September 2017
With the Senate’s proposed Transportation Bill approved, the Maritime Security Program (MSP) is on track to secure the the necessary funding to operate at full strength through 2018.
The proposed “FY2018 Transportation, Housing and Urban Development, and Related Agencies Appropriations Act” passed the Senate Appropriations Committee with unanimous support this summer. The House of Representatives passed its version of the Transportation Appropriations bill earlier in the year. Under both versions of the proposed bills, the MSP would be fully funded, receiving $300 million for Fiscal Year 2018. Given that both the House and Senate have passed legislation approving full funding for MSP, it is likely that this level will remain in place in whatever final spending package Congress must approve in September. Funding for fiscal year 2017 ends in October, and Congress must pass a funding package before October 1 to avert a government shutdown.

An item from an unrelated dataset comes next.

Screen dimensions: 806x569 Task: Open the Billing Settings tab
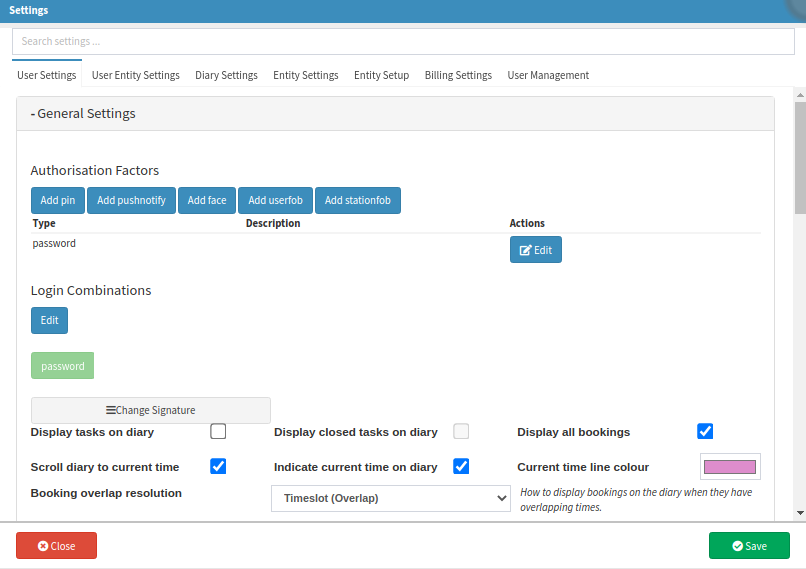458,75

The MSP is a fundamental program to the American maritime industry. It supports the U.S. national economy and makes it possible for our military to project power around the globe. The program provides funding for 60 militarily-useful and commercially viable vessels, which are kept active in international trade, ensuring they remain operational and ready to assist with any military operation if called upon. It also ensures that those vessels remain crewed by skilled American mariners, helping to maintain and grow the domestic mariner pool. Both in peace and in war, the MSP is a cost-effective resource, consistently praised since its inception by nearly every head of the U.S. Transportation Command, the Maritime Administration (MARAD) and the Department of Defense, among many others.The U.S. Department of Transportation (DOT) has pointed out that MSP ship crews “are a major source for the DOD surge fleet.” The DOT also described the program as “a vital element of our military’s strategic sealift and global response capability. Without the MSP fleet, the United States would have assured access to very few U.S.-flag commercial vessels to support Department of Defense operations.”

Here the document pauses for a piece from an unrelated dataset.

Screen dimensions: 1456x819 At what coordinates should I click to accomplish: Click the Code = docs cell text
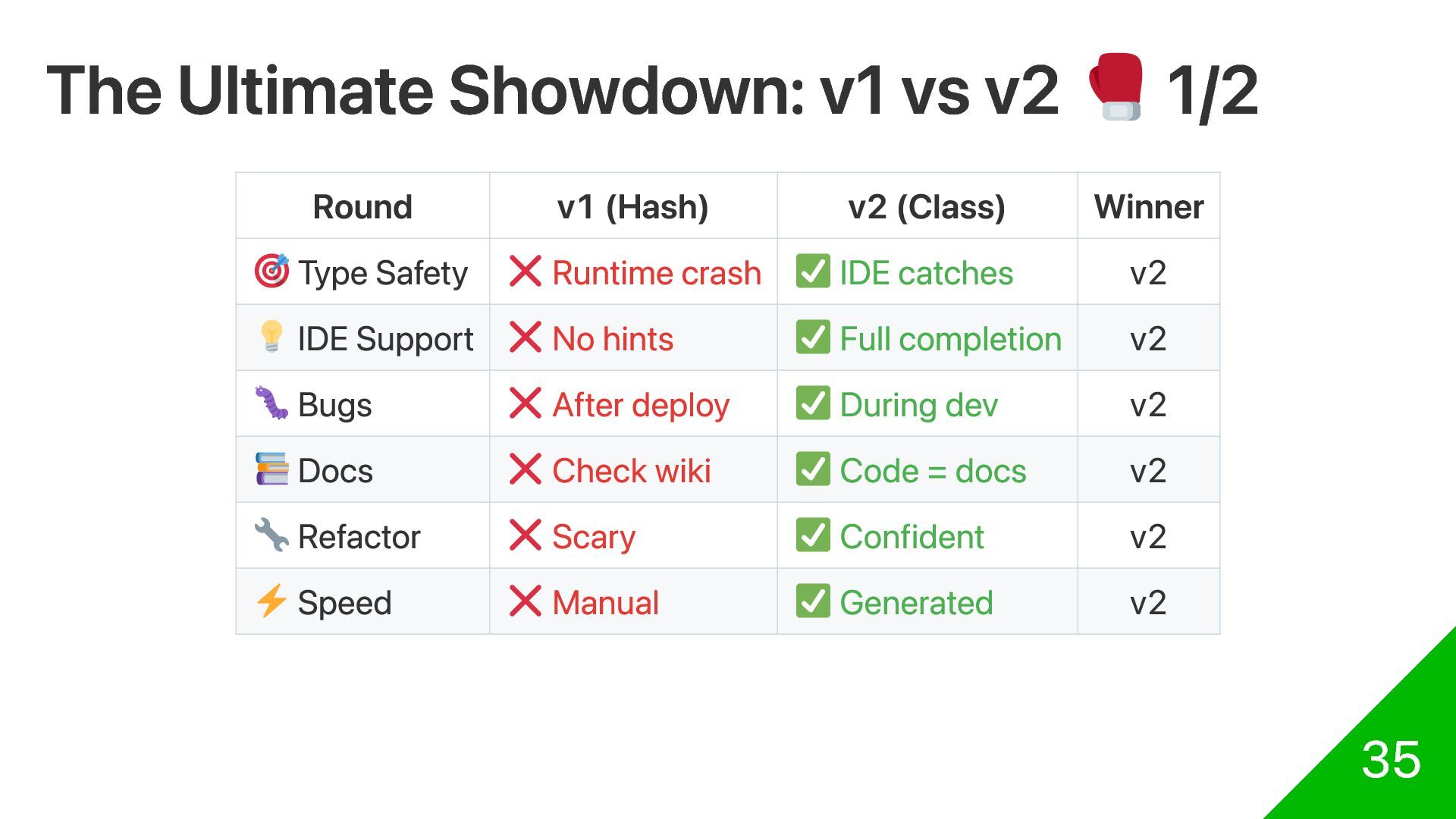point(933,470)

In a recent hearing, U.S. Rep. Rob Wittman (R-Virginia), one of the maritime industry’s strongest champions in Congress, said in defense of the MSP fleet: “Our nation cannot presume that a foreign-owned maritime sealift component will be available during times of conflict to deploy into contested waters. Our nation needs U.S. mariners on U.S.-flagged ships.” Wittman is the Chairman of the Seapower and Projection Forces Subcommittee.The Senate bill allocates $577.6 million for MARAD, an increase of $55 million above the FY2017 funding level. The version passed by the House, however, reduces MARAD funding to $490.6 million, though MSP remains fully funded at $300 million. House and Senate negotiators will have to work together to develop a compromise funding level for MARAD in whatever spending package emerges before the Oct. 1 deadline. It is not anticipated that the MARAD funding level differences will impact the MSP.

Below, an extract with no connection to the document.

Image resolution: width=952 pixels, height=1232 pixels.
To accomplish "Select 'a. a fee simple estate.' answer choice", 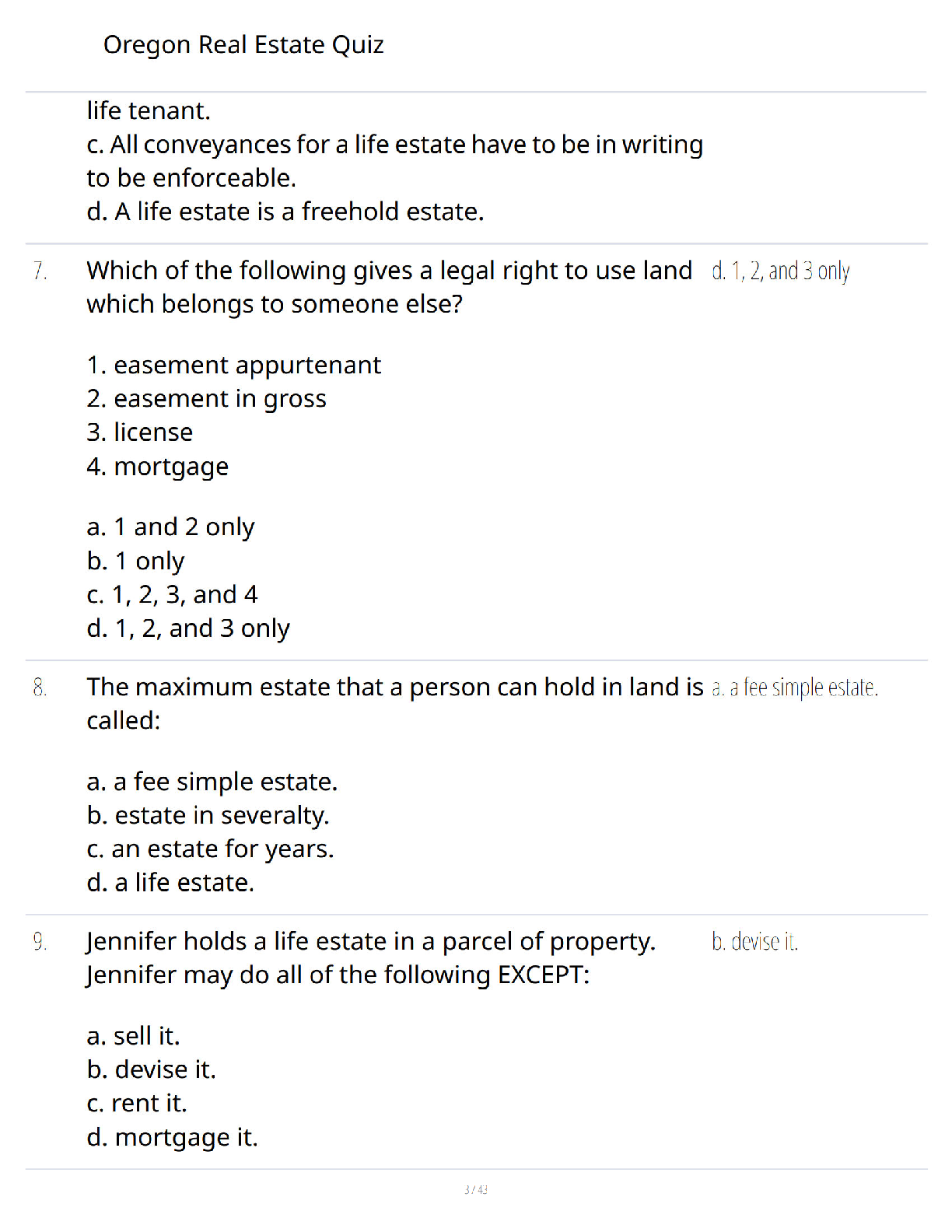I will coord(212,782).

As reported in the June edition of the Seafarers LOG, the Transportation Appropriations Bill for Fiscal Year 2017 was approved in May, which funded MARAD and the MSP through September. At that time, MSP funding was increased to $300 million, or $5 million per vessel in the MSP fleet. Military and government leaders have explained that the total cost of the MSP is a tiny fraction of the tens of billions of dollars it would cost the U.S. to replicate the sealift capability, intermodal infrastructure and other support made available to the Department of Defense by private-sector program enrollees.